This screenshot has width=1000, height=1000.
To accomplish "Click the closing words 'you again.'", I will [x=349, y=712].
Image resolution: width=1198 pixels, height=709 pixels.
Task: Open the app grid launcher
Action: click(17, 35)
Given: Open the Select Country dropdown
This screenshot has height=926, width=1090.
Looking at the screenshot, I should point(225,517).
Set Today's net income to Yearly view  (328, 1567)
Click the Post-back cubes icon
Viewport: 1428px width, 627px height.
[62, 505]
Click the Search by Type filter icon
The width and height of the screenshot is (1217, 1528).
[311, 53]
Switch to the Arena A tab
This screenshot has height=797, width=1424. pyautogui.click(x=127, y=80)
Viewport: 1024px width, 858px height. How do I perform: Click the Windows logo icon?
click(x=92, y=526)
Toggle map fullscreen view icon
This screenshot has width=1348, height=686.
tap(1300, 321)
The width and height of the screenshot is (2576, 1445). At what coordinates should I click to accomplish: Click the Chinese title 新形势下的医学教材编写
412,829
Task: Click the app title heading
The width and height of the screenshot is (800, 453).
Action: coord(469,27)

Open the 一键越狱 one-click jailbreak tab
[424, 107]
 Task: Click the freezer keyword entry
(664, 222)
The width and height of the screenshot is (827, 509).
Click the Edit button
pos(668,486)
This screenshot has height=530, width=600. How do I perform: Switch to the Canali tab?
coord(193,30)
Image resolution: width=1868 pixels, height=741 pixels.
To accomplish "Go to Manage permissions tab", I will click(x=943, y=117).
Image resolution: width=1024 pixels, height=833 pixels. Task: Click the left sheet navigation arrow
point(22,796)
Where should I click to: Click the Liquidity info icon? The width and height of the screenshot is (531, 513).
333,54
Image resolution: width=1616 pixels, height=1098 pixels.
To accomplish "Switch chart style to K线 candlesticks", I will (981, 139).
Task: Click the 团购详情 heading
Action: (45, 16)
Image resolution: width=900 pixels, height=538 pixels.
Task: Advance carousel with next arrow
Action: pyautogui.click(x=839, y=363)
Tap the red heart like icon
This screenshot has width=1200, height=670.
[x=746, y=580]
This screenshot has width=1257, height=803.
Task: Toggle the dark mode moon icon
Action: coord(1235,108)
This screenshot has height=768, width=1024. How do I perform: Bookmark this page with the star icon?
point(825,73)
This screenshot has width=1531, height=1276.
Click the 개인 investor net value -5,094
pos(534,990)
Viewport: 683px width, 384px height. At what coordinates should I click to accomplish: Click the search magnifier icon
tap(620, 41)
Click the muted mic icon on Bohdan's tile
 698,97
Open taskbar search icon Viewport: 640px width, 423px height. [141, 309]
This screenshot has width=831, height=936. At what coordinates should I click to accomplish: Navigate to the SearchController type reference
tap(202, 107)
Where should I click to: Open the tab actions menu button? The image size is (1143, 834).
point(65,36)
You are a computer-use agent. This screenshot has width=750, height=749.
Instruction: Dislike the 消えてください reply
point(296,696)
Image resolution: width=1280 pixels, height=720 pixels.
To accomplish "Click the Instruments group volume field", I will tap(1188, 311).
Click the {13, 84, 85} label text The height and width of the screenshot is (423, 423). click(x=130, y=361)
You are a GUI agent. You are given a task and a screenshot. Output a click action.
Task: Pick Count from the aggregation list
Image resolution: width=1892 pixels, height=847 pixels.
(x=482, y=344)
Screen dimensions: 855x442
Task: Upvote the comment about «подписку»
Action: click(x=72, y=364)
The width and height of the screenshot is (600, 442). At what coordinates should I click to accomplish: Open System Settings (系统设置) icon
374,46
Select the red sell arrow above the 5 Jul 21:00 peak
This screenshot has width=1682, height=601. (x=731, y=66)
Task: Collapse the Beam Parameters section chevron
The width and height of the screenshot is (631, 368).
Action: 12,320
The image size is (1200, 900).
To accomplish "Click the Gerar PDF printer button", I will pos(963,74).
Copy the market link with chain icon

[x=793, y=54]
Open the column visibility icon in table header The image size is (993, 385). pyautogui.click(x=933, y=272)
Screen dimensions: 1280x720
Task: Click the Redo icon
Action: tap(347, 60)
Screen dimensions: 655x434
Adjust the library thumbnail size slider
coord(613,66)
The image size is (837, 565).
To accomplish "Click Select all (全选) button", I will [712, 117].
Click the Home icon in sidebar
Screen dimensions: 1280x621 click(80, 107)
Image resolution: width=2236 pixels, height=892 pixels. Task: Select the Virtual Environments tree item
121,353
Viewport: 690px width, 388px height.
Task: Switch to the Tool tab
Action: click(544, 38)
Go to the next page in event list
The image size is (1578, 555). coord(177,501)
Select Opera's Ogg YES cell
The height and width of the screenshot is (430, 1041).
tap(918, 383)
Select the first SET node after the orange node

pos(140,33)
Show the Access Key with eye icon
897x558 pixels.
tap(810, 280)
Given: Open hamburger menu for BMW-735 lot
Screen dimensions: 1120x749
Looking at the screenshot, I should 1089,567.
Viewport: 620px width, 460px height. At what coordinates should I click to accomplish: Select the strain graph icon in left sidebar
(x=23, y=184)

***

Each line above must be reproduced exactly as it stands.

This screenshot has width=1000, height=1000.
To accomplish "Click the closing words 'you again.'", I will [x=349, y=712].
Image resolution: width=1198 pixels, height=709 pixels.
Task: Open the app grid launcher
Action: click(17, 35)
Given: Open the Select Country dropdown
This screenshot has height=926, width=1090.
Looking at the screenshot, I should point(225,517).
Set Today's net income to Yearly view  (328, 1567)
Click the Post-back cubes icon
Viewport: 1428px width, 627px height.
[62, 505]
Click the Search by Type filter icon
The width and height of the screenshot is (1217, 1528).
[311, 53]
Switch to the Arena A tab
This screenshot has height=797, width=1424. pyautogui.click(x=127, y=80)
Viewport: 1024px width, 858px height. How do I perform: Click the Windows logo icon?
click(x=92, y=526)
Toggle map fullscreen view icon
This screenshot has width=1348, height=686.
tap(1300, 321)
The width and height of the screenshot is (2576, 1445). At what coordinates should I click to accomplish: Click the Chinese title 新形势下的医学教材编写
412,829
Task: Click the app title heading
The width and height of the screenshot is (800, 453).
Action: coord(469,27)

Open the 一键越狱 one-click jailbreak tab
[424, 107]
 Task: Click the freezer keyword entry
(664, 222)
The width and height of the screenshot is (827, 509).
Click the Edit button
pos(668,486)
This screenshot has height=530, width=600. How do I perform: Switch to the Canali tab?
coord(193,30)
Image resolution: width=1868 pixels, height=741 pixels.
To accomplish "Go to Manage permissions tab", I will click(x=943, y=117).
Image resolution: width=1024 pixels, height=833 pixels. Task: Click the left sheet navigation arrow
point(22,796)
Where should I click to: Click the Liquidity info icon? The width and height of the screenshot is (531, 513).
333,54
Image resolution: width=1616 pixels, height=1098 pixels.
To accomplish "Switch chart style to K线 candlesticks", I will (981, 139).
Task: Click the 团购详情 heading
Action: (45, 16)
Image resolution: width=900 pixels, height=538 pixels.
Task: Advance carousel with next arrow
Action: pyautogui.click(x=839, y=363)
Tap the red heart like icon
This screenshot has width=1200, height=670.
[x=746, y=580]
This screenshot has width=1257, height=803.
Task: Toggle the dark mode moon icon
Action: coord(1235,108)
This screenshot has height=768, width=1024. How do I perform: Bookmark this page with the star icon?
point(825,73)
This screenshot has width=1531, height=1276.
Click the 개인 investor net value -5,094
pos(534,990)
Viewport: 683px width, 384px height. At what coordinates should I click to accomplish: Click the search magnifier icon
tap(620, 41)
Click the muted mic icon on Bohdan's tile
 698,97
Open taskbar search icon Viewport: 640px width, 423px height. [141, 309]
This screenshot has width=831, height=936. At what coordinates should I click to accomplish: Navigate to the SearchController type reference
tap(202, 107)
Where should I click to: Open the tab actions menu button? The image size is (1143, 834).
point(65,36)
You are a computer-use agent. This screenshot has width=750, height=749.
Instruction: Dislike the 消えてください reply
point(296,696)
Image resolution: width=1280 pixels, height=720 pixels.
To accomplish "Click the Instruments group volume field", I will tap(1188, 311).
Click the {13, 84, 85} label text The height and width of the screenshot is (423, 423). click(x=130, y=361)
You are a GUI agent. You are given a task and a screenshot. Output a click action.
Task: Pick Count from the aggregation list
Image resolution: width=1892 pixels, height=847 pixels.
(x=482, y=344)
Screen dimensions: 855x442
Task: Upvote the comment about «подписку»
Action: click(x=72, y=364)
The width and height of the screenshot is (600, 442). At what coordinates should I click to accomplish: Open System Settings (系统设置) icon
374,46
Select the red sell arrow above the 5 Jul 21:00 peak
This screenshot has width=1682, height=601. (x=731, y=66)
Task: Collapse the Beam Parameters section chevron
The width and height of the screenshot is (631, 368).
Action: 12,320
The image size is (1200, 900).
To accomplish "Click the Gerar PDF printer button", I will pos(963,74).
Copy the market link with chain icon

[x=793, y=54]
Open the column visibility icon in table header The image size is (993, 385). pyautogui.click(x=933, y=272)
Screen dimensions: 1280x720
Task: Click the Redo icon
Action: tap(347, 60)
Screen dimensions: 655x434
Adjust the library thumbnail size slider
coord(613,66)
The image size is (837, 565).
To accomplish "Click Select all (全选) button", I will [712, 117].
Click the Home icon in sidebar
Screen dimensions: 1280x621 click(80, 107)
Image resolution: width=2236 pixels, height=892 pixels. Task: Select the Virtual Environments tree item
121,353
Viewport: 690px width, 388px height.
Task: Switch to the Tool tab
Action: click(544, 38)
Go to the next page in event list
The image size is (1578, 555). coord(177,501)
Select Opera's Ogg YES cell
The height and width of the screenshot is (430, 1041).
tap(918, 383)
Select the first SET node after the orange node

pos(140,33)
Show the Access Key with eye icon
897x558 pixels.
tap(810, 280)
Given: Open hamburger menu for BMW-735 lot
Screen dimensions: 1120x749
Looking at the screenshot, I should 1089,567.
Viewport: 620px width, 460px height. At what coordinates should I click to accomplish: Select the strain graph icon in left sidebar
(x=23, y=184)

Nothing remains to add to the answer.